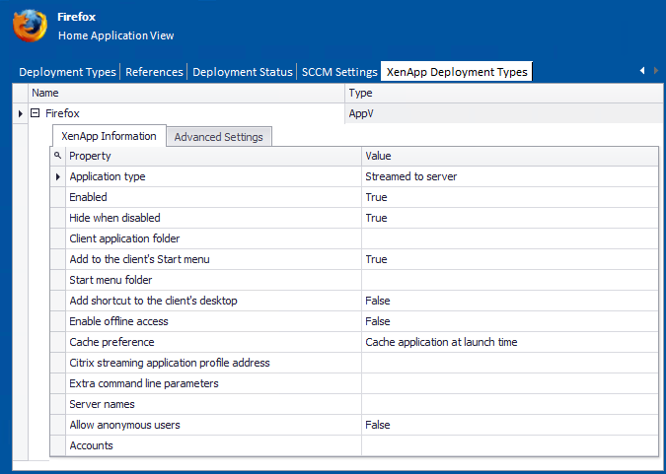Switch to the Deployment Types tab
The image size is (666, 474).
coord(67,72)
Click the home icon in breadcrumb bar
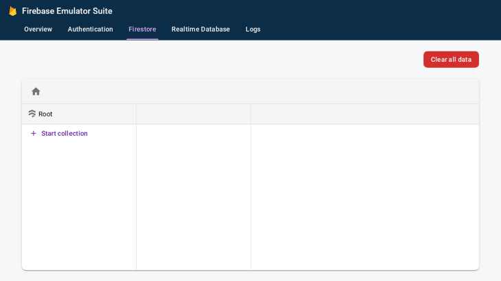Viewport: 501px width, 281px height. point(36,92)
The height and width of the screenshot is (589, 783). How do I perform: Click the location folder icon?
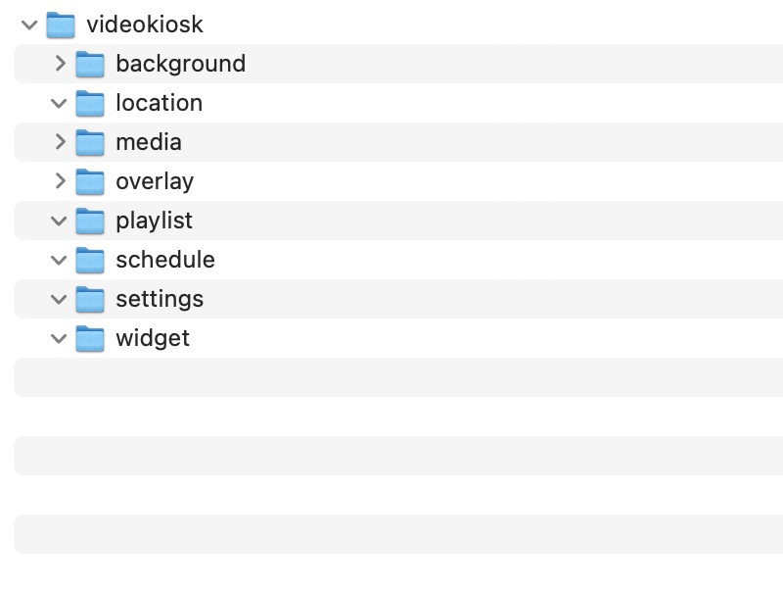(x=90, y=103)
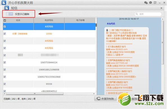Click the message board icon in title bar
The width and height of the screenshot is (167, 109).
coord(155,3)
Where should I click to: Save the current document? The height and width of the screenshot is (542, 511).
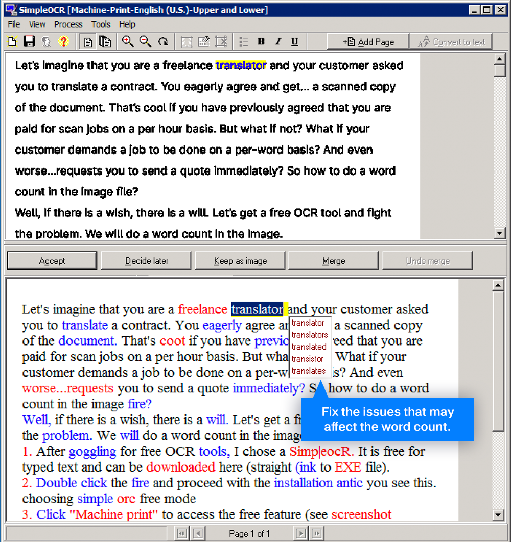[x=29, y=41]
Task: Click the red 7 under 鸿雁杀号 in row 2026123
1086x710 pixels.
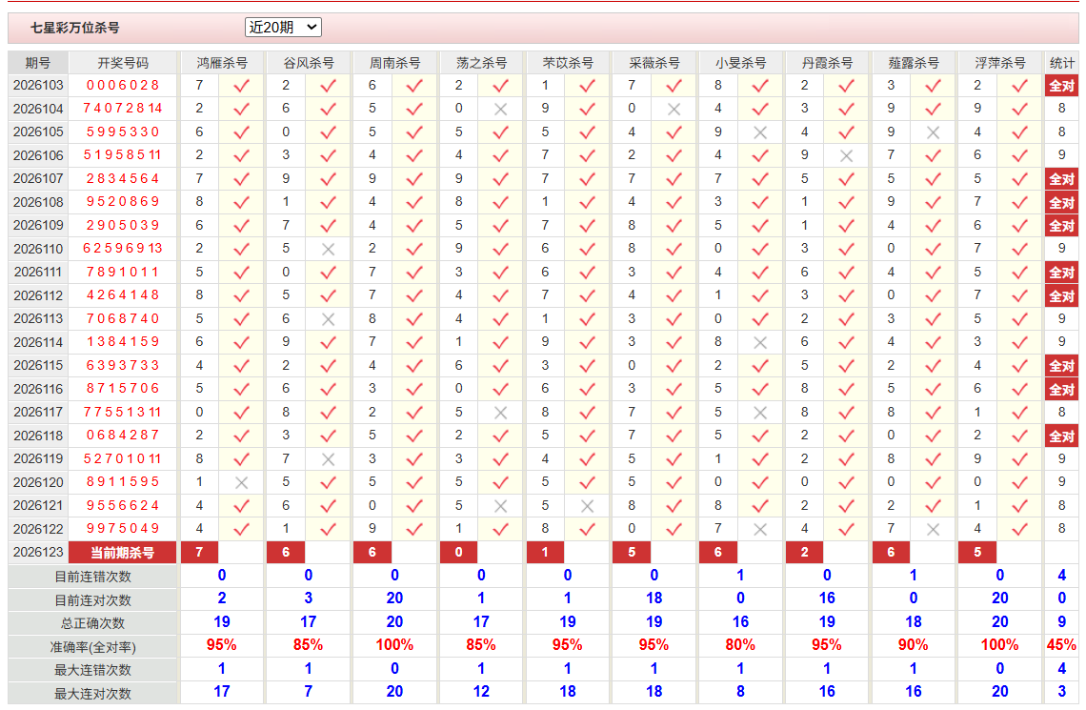Action: tap(199, 552)
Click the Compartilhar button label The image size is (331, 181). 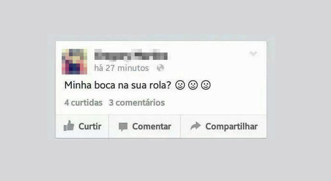[x=232, y=127]
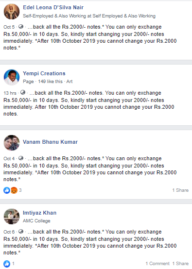The image size is (192, 269).
Task: View the 1 Share on Vanam's post
Action: 180,190
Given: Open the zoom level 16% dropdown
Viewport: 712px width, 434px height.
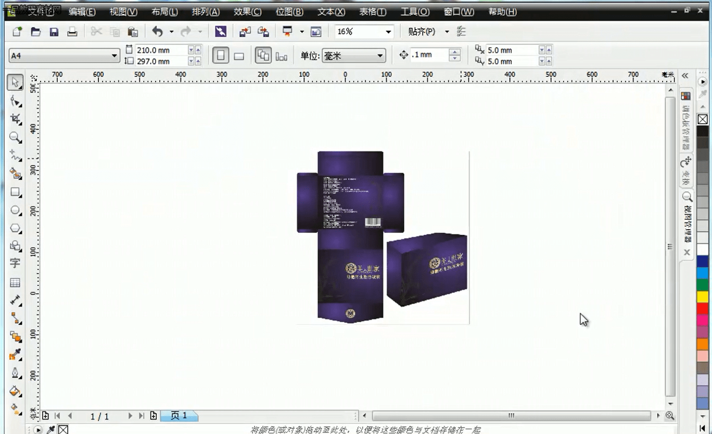Looking at the screenshot, I should [388, 32].
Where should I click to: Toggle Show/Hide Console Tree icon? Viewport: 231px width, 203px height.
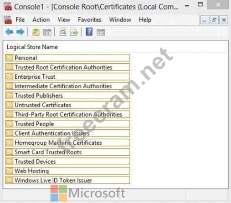(47, 32)
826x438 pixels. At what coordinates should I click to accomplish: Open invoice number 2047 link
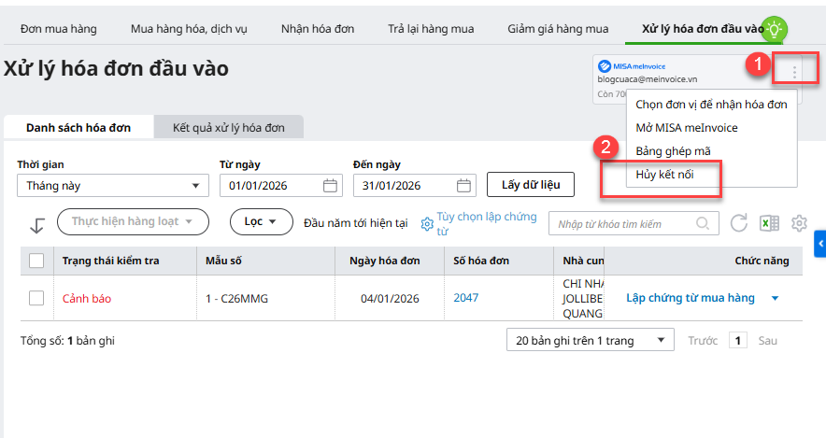[x=466, y=298]
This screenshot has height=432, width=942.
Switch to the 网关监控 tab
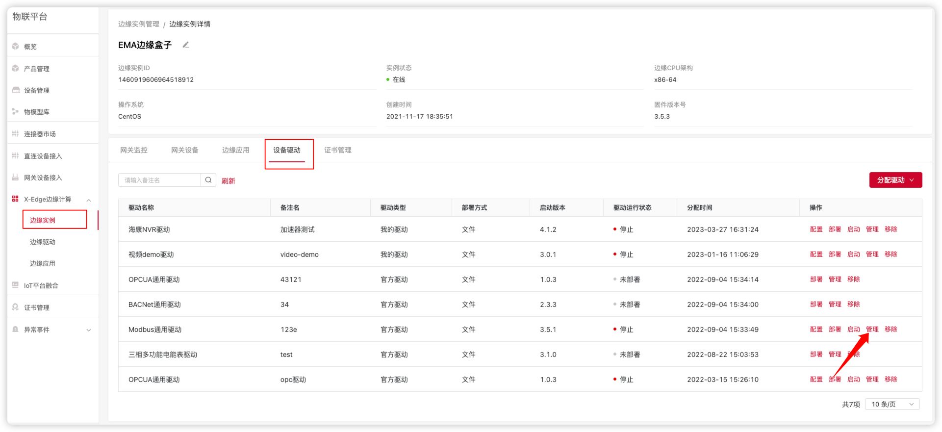134,150
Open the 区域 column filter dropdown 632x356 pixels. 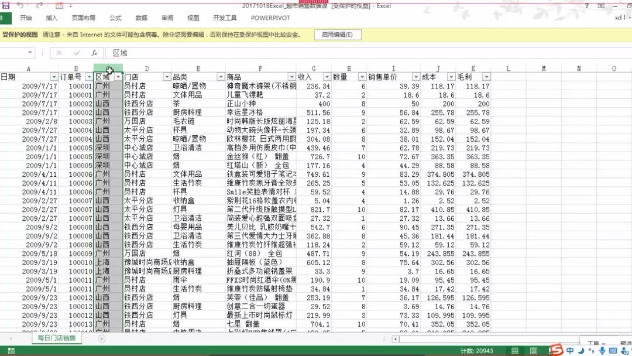coord(117,77)
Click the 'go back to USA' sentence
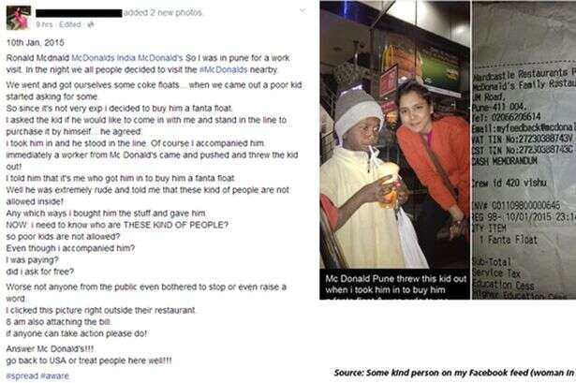This screenshot has width=576, height=383. coord(89,361)
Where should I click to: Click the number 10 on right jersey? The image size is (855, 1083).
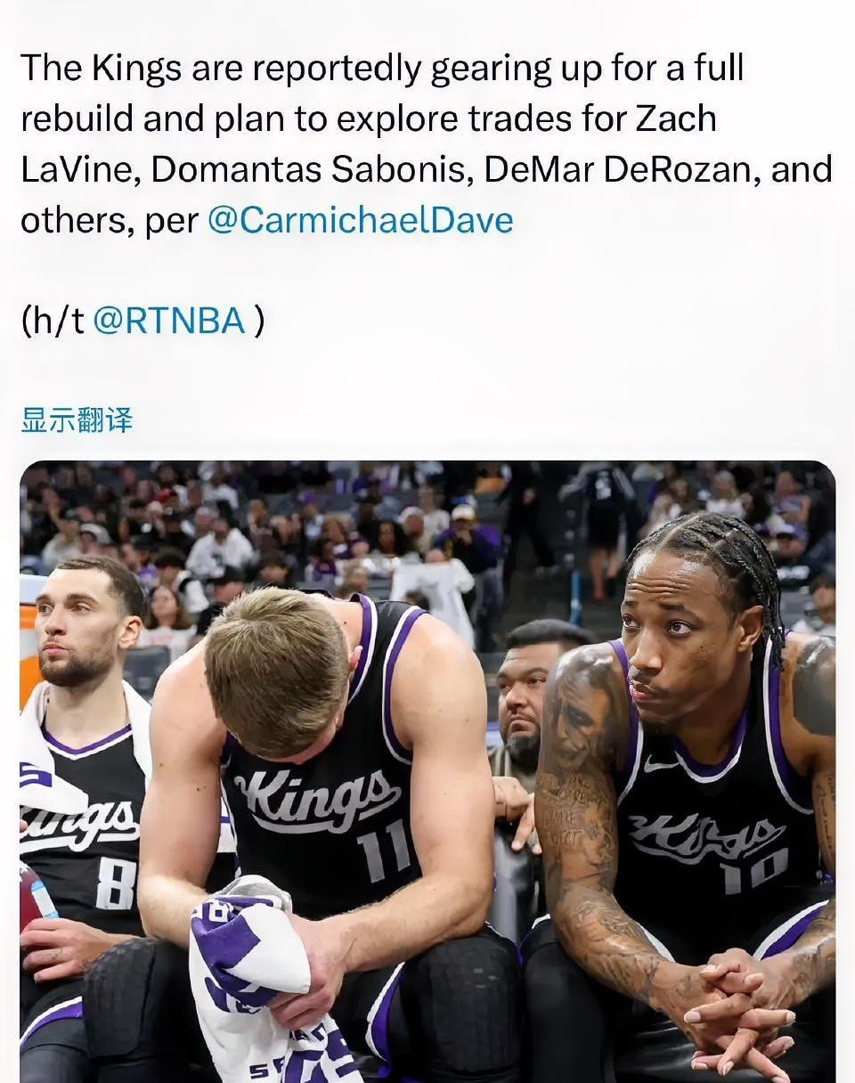(755, 871)
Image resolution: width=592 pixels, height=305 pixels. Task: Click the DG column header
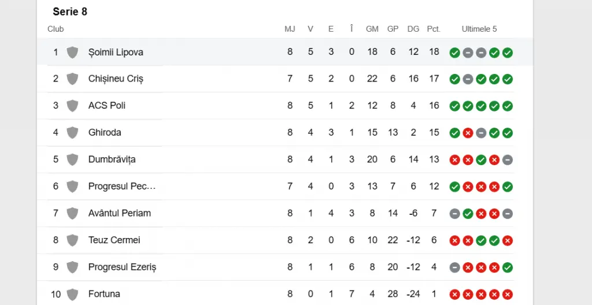pyautogui.click(x=413, y=29)
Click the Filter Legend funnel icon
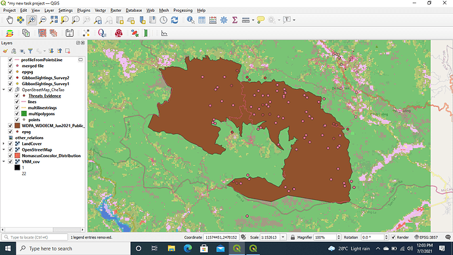 [30, 51]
○ ○ ○
Restate word for word each line from the one containing "Click the 'go back to USA' sentence" through the end of the material, pictures excluded.

Click the 'go back to USA' sentence
This screenshot has width=576, height=383. coord(89,361)
Where should I click to: Click the number 10 on right jersey? The image size is (855, 1083).
(755, 871)
Image resolution: width=592 pixels, height=305 pixels. Task: Click the DG column header
pyautogui.click(x=413, y=29)
Click the Filter Legend funnel icon
 [30, 51]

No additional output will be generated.